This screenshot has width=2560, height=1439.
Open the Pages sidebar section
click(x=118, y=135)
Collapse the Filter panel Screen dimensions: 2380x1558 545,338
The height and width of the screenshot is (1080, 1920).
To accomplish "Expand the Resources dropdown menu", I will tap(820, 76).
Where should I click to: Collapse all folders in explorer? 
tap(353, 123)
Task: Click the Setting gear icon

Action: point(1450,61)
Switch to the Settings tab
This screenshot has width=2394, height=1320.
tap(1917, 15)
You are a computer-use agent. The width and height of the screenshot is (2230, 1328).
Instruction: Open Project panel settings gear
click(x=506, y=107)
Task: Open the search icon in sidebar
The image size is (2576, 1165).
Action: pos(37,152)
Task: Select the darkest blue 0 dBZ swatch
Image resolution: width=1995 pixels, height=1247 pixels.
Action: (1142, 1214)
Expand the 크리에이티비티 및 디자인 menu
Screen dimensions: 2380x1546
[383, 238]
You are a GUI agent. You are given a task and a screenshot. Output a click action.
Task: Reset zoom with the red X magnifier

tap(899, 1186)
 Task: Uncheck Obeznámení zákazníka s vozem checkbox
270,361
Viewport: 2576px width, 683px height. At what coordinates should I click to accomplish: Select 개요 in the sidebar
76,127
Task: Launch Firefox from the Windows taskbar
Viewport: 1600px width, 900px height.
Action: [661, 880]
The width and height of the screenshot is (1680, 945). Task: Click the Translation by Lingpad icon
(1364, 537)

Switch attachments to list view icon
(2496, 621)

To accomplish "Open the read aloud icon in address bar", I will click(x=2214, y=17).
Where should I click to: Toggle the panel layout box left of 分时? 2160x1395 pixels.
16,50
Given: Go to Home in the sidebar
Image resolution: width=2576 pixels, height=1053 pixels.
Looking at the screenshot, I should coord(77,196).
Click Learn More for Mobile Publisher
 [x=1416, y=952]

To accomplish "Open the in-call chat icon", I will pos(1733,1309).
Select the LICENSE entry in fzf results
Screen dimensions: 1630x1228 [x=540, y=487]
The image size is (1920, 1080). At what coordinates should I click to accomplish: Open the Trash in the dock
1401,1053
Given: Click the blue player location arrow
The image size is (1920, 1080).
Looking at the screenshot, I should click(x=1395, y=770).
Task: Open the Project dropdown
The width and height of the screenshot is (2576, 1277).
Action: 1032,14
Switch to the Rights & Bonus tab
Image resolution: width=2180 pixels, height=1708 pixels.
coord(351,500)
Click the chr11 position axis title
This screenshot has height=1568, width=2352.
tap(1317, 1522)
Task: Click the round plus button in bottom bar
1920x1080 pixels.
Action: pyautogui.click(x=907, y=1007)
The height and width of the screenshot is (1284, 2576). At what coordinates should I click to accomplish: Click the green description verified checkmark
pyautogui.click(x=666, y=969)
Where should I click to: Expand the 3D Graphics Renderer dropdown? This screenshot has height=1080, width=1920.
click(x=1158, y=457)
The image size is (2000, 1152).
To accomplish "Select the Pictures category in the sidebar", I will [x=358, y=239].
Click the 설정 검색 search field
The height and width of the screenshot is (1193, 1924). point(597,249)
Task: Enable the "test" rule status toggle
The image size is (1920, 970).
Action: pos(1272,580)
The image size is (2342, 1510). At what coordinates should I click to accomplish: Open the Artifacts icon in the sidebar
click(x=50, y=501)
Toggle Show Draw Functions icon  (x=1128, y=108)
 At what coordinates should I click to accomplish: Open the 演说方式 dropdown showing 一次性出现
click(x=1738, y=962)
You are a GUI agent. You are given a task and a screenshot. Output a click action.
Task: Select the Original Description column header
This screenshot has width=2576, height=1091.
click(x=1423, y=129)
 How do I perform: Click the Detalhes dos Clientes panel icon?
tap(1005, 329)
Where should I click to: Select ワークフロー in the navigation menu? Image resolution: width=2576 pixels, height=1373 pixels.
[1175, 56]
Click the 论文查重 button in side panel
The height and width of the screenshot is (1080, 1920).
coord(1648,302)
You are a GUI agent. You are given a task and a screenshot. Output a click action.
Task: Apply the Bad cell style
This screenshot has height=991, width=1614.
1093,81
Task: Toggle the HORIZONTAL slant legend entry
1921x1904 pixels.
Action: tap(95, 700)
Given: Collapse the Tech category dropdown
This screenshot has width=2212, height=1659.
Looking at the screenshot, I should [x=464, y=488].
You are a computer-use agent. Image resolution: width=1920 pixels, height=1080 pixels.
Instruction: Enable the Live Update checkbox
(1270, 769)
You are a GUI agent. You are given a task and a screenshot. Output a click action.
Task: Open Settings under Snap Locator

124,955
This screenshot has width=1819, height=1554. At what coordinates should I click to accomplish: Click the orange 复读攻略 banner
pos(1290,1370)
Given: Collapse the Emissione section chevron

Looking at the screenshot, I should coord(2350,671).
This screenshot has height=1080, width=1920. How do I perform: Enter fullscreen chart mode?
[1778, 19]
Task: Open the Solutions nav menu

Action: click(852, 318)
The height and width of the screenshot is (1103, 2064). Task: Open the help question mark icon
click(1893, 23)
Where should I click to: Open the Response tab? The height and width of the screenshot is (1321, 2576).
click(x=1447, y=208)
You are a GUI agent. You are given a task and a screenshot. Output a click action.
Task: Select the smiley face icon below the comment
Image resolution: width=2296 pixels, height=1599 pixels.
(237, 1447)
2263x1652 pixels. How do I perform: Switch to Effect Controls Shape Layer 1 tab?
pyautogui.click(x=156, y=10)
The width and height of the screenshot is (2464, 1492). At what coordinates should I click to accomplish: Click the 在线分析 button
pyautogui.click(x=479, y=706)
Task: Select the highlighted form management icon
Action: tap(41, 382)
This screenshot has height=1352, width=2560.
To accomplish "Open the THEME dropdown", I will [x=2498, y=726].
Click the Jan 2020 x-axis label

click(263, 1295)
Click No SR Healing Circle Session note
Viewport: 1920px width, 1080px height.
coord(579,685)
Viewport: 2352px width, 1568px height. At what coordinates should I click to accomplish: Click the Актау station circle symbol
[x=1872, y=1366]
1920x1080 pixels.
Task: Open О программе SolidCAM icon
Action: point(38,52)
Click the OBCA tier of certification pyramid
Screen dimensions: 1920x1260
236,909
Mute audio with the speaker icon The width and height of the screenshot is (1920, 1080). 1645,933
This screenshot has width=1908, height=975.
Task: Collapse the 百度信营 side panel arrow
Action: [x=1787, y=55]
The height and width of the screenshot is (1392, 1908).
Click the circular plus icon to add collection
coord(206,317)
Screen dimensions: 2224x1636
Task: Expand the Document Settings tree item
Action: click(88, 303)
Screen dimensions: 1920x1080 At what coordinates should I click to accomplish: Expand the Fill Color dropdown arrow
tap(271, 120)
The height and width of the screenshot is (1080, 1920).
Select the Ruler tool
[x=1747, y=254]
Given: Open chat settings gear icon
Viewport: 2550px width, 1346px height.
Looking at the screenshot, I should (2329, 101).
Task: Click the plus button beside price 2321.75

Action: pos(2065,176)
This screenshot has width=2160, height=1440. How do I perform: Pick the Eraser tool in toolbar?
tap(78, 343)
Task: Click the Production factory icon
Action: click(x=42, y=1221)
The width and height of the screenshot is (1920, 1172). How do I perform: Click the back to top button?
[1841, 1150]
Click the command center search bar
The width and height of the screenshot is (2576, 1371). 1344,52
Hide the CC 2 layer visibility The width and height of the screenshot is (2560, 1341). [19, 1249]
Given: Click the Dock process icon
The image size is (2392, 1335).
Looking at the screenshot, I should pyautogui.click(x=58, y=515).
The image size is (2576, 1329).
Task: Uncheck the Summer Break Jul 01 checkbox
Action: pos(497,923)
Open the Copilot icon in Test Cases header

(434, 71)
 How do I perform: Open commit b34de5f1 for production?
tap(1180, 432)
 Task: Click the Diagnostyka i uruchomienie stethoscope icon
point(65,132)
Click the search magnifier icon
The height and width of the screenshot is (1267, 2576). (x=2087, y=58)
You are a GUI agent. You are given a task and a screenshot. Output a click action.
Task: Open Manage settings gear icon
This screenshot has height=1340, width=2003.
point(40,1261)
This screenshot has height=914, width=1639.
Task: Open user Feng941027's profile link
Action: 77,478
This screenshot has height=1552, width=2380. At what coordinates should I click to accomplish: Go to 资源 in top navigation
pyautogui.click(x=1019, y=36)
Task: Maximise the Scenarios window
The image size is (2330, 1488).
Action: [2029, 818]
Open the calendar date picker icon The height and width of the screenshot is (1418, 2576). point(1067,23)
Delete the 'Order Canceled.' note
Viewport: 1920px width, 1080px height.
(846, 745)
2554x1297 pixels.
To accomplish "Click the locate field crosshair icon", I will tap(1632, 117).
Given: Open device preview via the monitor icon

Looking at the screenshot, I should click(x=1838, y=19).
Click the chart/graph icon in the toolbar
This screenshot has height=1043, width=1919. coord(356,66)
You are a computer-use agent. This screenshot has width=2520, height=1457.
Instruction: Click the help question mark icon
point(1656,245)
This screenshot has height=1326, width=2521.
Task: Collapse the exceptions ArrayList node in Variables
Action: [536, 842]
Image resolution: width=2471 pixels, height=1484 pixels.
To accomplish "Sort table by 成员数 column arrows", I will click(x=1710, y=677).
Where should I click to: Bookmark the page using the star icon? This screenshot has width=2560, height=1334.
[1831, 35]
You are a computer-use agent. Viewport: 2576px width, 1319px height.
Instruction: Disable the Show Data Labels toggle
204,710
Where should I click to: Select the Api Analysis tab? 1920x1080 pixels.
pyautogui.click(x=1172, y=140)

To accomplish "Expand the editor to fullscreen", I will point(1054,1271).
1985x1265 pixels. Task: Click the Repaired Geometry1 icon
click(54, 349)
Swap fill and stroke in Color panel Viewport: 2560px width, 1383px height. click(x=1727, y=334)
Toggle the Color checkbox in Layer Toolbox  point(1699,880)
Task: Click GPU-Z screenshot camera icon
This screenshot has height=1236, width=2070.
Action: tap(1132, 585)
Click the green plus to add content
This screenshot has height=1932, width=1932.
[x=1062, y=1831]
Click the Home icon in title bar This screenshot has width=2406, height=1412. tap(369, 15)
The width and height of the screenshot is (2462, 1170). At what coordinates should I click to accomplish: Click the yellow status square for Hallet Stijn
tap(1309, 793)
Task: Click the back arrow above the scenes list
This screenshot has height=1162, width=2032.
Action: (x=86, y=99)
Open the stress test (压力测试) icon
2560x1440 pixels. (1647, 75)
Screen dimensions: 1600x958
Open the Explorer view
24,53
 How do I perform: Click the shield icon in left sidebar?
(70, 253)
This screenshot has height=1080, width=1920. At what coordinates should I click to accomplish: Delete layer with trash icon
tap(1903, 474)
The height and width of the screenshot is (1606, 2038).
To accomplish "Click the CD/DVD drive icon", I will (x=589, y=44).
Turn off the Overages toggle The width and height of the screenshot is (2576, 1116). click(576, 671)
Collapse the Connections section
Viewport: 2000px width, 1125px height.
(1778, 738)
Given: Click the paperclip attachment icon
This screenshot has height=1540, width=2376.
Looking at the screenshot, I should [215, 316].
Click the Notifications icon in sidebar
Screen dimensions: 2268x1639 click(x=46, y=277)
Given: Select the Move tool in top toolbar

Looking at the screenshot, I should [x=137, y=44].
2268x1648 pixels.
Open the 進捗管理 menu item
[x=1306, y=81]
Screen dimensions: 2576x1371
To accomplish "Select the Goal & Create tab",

■ ■ ■

◆ TASK OBJECTIVE ◆
Please restate word for word the lines of the material above, beginning with the one that holds "Screen dimensions: 1600x958" and ending with the last.

◆ ANSWER SPACE ◆
Screen dimensions: 1600x958
Open the Explorer view
24,53
 How do I perform: Click the shield icon in left sidebar?
(70, 253)
This screenshot has height=1080, width=1920. At what coordinates should I click to accomplish: Delete layer with trash icon
tap(1903, 474)
The height and width of the screenshot is (1606, 2038).
To accomplish "Click the CD/DVD drive icon", I will (x=589, y=44).
Turn off the Overages toggle The width and height of the screenshot is (2576, 1116). click(576, 671)
Collapse the Connections section
Viewport: 2000px width, 1125px height.
(1778, 738)
Given: Click the paperclip attachment icon
This screenshot has height=1540, width=2376.
Looking at the screenshot, I should [215, 316].
Click the Notifications icon in sidebar
Screen dimensions: 2268x1639 click(x=46, y=277)
Given: Select the Move tool in top toolbar

Looking at the screenshot, I should [x=137, y=44].
2268x1648 pixels.
Open the 進捗管理 menu item
[x=1306, y=81]
Screen dimensions: 2576x1371
To accomplish "Select the Goal & Create tab",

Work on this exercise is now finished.